Task description
Transcription of the full listing is required, character for character.

Input data
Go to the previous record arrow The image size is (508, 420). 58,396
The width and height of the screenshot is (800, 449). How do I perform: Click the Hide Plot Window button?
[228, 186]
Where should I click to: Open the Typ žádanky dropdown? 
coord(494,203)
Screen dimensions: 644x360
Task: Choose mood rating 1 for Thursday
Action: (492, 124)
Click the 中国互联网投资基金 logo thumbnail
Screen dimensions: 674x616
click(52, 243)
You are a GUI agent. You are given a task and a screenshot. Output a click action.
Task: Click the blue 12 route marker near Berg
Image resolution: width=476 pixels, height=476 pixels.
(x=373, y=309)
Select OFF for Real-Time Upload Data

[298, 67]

Response area
Go to the previous record arrow The image size is (508, 420). 58,396
The width and height of the screenshot is (800, 449). How do I perform: Click the Hide Plot Window button?
[228, 186]
Where should I click to: Open the Typ žádanky dropdown? 
coord(494,203)
Screen dimensions: 644x360
Task: Choose mood rating 1 for Thursday
Action: (492, 124)
Click the 中国互联网投资基金 logo thumbnail
Screen dimensions: 674x616
click(52, 243)
You are a GUI agent. You are given a task and a screenshot. Output a click action.
Task: Click the blue 12 route marker near Berg
Image resolution: width=476 pixels, height=476 pixels.
(x=373, y=309)
Select OFF for Real-Time Upload Data

[298, 67]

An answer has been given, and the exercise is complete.